This is one of the most versatile sauces I have in my repertoire.
Great for dipping with vegetables, poured with noodles, as a salad dressing, or even as a light spread on bread. You can make it as thick or thin as you like; every family enjoys it differently. My favorite consistency is like a cream sauce: it has a rich creaminess to it but is pourable and easily mixed or dipped.
Ingredients
- 3/4 cup nut butter – I use peanut butter
- 1/4 cup hot water – helps soften/thin out the pb
- 2 tbsp rice vinegar
- 2 tbsp soy sauce
- 1 tbsp sesame oil
Directions
Mix till smooth and enjoy!
There is a bit of a technique to it. Use the hot water to help loosen the nut butter. Once it’s thinned out, add the rice vinegar, soy sauce, and sesame oil last. Or throw it all in a blender and not worry about it at all.
All Natural Ingredients
My friend Vanessa makes her own nut butter and just adds these other ingredients as she’s blending her almonds, cashews, and other delicious healthy nuts.
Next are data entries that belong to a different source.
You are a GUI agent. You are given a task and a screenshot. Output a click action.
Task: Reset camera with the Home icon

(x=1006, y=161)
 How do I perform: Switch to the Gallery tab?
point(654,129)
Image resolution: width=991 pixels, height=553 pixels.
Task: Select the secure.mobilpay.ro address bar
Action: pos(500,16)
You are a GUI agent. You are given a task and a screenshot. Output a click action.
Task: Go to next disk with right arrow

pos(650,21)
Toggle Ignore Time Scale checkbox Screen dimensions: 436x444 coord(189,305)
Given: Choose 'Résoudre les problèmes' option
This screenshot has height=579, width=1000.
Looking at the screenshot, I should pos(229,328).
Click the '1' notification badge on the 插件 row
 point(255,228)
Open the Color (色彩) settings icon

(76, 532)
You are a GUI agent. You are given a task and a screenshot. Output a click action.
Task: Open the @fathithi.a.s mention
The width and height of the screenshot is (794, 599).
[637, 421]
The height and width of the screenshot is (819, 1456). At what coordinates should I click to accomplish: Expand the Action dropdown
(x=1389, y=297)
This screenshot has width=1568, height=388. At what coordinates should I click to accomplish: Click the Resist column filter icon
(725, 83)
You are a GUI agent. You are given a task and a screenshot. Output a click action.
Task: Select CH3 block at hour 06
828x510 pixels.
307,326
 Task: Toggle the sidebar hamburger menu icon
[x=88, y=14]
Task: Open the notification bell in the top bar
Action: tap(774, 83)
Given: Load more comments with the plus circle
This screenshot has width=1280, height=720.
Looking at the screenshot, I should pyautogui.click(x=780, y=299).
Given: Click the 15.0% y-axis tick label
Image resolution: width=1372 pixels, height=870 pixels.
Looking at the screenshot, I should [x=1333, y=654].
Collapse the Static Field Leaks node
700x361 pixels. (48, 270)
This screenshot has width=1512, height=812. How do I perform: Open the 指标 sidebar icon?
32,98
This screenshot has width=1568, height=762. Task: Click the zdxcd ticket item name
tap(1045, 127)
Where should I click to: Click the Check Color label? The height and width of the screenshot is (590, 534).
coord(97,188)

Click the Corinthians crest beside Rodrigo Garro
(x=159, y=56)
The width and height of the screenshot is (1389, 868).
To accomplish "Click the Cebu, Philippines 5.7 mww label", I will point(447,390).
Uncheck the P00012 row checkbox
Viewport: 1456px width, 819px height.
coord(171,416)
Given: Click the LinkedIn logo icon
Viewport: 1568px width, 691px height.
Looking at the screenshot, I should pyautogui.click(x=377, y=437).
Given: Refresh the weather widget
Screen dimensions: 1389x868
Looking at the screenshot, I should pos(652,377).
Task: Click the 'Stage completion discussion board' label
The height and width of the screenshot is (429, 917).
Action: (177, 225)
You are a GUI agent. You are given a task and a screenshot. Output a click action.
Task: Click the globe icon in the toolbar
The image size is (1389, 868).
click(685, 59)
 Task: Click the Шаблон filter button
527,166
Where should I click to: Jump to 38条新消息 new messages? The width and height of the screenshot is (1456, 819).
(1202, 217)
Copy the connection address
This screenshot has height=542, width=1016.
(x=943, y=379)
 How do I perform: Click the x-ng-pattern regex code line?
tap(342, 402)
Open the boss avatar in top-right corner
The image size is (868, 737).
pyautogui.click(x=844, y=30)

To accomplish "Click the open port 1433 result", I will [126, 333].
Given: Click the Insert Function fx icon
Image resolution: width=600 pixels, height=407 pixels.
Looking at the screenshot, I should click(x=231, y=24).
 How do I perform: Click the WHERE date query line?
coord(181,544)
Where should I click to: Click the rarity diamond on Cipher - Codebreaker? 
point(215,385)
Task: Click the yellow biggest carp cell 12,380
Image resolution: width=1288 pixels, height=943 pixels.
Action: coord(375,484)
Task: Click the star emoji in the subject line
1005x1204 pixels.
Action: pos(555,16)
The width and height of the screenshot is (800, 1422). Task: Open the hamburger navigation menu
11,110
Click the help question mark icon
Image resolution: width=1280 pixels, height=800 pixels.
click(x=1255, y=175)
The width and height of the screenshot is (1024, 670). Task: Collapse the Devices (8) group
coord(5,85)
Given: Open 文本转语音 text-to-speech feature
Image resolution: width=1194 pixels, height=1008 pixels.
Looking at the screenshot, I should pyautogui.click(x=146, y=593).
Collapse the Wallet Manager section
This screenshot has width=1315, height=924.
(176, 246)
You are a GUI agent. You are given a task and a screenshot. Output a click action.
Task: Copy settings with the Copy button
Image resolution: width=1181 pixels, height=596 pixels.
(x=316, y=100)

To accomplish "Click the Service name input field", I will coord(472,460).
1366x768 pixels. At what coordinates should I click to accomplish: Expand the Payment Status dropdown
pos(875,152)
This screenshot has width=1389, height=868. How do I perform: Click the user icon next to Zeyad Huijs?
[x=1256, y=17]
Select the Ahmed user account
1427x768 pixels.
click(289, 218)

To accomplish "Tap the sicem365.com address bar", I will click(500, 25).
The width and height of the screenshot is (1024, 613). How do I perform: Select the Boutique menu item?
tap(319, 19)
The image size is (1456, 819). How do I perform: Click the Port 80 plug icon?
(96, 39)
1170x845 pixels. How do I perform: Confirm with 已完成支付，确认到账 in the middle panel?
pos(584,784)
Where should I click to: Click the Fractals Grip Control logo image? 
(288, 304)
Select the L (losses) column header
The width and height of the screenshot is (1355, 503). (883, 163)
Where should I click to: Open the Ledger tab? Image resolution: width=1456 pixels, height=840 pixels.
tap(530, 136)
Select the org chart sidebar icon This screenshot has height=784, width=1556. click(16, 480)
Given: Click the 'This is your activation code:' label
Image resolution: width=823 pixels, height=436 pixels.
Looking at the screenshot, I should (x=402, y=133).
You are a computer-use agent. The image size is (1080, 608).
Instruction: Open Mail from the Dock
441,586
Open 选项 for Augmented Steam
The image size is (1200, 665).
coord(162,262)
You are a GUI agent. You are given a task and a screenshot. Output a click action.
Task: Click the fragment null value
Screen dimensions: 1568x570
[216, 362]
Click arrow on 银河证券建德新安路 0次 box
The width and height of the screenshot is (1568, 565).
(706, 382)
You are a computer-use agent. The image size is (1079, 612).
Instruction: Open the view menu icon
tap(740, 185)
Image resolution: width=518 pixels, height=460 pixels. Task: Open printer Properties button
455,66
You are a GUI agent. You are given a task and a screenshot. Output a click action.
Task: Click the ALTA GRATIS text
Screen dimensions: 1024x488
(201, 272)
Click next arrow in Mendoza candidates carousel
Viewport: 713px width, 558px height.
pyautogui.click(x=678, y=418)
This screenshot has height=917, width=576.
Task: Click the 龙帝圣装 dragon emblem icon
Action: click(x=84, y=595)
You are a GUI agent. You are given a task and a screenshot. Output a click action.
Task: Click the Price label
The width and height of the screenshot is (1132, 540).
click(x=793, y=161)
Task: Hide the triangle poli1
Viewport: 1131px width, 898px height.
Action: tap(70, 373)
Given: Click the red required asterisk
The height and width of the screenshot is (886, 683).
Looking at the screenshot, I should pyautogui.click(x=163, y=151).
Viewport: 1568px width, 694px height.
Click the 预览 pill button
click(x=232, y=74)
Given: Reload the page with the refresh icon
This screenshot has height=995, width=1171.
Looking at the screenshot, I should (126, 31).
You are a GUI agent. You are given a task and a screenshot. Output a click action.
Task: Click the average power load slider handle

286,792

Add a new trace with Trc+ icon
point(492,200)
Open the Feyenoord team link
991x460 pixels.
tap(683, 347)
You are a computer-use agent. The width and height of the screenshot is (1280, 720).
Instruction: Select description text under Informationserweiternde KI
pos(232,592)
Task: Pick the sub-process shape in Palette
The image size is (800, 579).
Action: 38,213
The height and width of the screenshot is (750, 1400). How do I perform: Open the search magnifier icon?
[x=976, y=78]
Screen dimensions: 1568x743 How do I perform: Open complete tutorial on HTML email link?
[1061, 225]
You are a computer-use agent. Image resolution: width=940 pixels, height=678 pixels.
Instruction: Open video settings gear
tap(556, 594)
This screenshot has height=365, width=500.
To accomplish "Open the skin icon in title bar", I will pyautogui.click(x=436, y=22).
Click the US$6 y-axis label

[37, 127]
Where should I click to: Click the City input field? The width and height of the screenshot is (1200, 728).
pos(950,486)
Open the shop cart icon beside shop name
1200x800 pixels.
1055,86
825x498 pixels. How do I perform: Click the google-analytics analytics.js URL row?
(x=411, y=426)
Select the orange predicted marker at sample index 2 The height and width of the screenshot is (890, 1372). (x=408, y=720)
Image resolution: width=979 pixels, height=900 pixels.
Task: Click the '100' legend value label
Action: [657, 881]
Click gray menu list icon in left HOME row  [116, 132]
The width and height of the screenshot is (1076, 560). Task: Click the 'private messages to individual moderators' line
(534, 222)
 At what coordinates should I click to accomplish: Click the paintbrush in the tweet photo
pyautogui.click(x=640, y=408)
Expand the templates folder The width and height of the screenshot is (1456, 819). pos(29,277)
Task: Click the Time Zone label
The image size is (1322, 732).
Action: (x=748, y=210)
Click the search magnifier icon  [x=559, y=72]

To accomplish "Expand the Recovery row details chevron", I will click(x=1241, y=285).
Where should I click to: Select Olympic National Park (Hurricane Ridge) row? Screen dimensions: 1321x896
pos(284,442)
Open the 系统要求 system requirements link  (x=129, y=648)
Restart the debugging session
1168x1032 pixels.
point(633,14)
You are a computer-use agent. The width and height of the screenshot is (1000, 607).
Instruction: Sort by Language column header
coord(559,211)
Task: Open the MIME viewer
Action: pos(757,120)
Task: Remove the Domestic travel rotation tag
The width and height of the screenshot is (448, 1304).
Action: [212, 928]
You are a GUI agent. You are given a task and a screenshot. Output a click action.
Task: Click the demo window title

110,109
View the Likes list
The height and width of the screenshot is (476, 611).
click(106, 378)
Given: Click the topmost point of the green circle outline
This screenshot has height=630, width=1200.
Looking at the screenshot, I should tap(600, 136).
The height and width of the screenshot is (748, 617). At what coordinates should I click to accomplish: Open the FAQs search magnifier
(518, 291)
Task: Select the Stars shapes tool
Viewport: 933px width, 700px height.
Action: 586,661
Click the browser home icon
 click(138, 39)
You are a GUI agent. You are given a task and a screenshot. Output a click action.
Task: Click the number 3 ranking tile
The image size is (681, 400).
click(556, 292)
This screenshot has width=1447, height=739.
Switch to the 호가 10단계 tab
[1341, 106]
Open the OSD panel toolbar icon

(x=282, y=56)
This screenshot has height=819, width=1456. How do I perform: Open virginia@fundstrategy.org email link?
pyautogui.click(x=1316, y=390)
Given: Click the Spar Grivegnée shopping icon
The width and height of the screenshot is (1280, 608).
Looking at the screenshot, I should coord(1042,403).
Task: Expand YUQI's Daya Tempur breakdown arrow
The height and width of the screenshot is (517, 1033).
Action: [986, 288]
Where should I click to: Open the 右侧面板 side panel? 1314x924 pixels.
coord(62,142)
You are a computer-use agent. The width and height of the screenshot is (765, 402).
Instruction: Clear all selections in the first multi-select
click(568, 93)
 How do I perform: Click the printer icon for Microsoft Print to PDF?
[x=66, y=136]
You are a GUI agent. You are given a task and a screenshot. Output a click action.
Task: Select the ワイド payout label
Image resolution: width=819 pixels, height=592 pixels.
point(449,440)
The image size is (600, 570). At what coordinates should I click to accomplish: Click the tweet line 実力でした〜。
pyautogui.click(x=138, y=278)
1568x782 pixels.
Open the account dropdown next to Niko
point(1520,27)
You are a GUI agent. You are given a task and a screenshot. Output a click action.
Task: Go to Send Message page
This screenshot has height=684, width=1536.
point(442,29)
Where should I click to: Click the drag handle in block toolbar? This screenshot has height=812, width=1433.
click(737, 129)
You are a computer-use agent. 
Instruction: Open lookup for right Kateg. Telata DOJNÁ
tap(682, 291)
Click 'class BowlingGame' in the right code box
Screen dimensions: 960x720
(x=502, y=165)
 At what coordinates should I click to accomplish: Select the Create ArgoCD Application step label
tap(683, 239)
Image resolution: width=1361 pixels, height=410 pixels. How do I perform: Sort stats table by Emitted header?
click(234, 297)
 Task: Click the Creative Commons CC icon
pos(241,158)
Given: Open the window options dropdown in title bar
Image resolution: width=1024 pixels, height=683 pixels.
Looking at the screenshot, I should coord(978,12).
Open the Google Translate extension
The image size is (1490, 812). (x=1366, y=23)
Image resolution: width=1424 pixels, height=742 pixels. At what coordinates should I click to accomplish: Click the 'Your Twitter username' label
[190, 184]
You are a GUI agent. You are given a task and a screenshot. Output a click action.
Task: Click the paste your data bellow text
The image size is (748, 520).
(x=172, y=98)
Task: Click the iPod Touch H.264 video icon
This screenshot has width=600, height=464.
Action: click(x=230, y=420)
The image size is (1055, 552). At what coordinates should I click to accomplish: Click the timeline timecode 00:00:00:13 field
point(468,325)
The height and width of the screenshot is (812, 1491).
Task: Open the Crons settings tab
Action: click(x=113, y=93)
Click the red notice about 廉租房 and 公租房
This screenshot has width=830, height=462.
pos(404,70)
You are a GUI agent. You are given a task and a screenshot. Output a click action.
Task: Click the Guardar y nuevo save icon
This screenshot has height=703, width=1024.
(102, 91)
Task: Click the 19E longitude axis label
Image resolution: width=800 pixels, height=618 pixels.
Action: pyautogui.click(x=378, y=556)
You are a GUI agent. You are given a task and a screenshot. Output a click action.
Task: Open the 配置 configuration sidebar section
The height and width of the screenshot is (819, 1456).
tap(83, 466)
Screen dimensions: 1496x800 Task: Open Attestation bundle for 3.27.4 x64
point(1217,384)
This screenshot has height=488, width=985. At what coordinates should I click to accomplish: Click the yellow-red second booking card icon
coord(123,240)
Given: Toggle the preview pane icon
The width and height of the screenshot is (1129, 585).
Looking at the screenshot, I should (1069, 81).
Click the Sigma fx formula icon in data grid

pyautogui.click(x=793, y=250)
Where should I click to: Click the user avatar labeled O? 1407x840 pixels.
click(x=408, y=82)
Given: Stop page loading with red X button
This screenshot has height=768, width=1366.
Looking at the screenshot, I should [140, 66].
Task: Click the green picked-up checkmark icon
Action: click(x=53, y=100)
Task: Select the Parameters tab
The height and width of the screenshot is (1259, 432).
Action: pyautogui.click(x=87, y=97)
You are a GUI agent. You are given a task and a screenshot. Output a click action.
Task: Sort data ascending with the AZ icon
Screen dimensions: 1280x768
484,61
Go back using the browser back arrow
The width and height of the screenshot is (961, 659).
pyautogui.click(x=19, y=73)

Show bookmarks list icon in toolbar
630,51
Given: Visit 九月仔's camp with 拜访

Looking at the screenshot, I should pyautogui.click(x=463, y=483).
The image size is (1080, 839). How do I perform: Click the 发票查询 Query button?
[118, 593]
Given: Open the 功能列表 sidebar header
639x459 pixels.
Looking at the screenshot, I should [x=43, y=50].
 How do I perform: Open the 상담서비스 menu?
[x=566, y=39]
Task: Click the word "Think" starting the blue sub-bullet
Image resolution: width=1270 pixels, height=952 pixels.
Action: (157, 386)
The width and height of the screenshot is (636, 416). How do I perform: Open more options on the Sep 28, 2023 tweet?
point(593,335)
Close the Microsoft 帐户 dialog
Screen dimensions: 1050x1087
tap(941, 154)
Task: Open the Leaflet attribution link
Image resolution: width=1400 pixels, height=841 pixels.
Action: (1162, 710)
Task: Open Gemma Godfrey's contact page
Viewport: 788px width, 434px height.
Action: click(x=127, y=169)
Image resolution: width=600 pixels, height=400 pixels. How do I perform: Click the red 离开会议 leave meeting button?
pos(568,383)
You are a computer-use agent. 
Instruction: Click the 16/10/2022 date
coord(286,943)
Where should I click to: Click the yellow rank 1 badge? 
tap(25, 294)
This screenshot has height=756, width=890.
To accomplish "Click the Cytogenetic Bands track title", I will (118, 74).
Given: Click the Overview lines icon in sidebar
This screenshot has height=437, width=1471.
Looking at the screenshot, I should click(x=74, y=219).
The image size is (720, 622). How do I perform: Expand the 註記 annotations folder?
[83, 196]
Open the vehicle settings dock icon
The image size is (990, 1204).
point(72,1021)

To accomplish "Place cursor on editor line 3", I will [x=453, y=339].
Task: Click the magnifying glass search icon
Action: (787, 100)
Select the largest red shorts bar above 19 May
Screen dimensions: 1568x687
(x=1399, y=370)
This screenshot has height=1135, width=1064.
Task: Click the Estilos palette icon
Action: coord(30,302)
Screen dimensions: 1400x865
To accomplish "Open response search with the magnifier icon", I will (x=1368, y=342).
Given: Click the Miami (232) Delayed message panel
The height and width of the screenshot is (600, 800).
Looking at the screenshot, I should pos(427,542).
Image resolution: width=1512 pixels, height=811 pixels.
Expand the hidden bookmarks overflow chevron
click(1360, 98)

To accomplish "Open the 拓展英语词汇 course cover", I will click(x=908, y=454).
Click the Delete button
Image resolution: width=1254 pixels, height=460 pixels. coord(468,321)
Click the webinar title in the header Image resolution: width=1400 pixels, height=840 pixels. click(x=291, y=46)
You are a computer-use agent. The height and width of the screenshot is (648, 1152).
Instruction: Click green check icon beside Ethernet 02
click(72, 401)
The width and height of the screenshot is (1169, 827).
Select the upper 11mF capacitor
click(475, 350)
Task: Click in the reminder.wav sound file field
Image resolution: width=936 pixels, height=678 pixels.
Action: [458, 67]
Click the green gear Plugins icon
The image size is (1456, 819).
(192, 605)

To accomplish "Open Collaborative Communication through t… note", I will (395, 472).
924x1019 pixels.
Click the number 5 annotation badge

She gets bonus points because she knows 100% what is going in to her food! No preservatives, additives, artificial anything.
Gluten Free Version
Substitute Tamari or Coconut Aminos instead of Soy Sauce.
Low Carb Version
The rice vinegar has sugar, as do some peanut butters.
Vegan, Dairy Free
One of the reasons I love this dip is because it’s naturally vegan and dairy free.
3 comments
How much pasta does 1 recipe dress? Ima going to add veggies and chicken to it too.
XO
Great question – this feeds my family of four with some extra leftover, but it all depends on how saucy you like your noodles, and how thick/thin you like your sauce. For noodles I will add more liquid if it seems too thick to combine together, but for veggie dip I may leave it slightly thicker. Best approach: start with the recipe and then adjust to your own preferences! Have fun and let me know how it turns out!
[…] able to make a variety of dairy free sauces and dips at any time. In some ways it reminds me of my peanut butter sauce. It’s that […]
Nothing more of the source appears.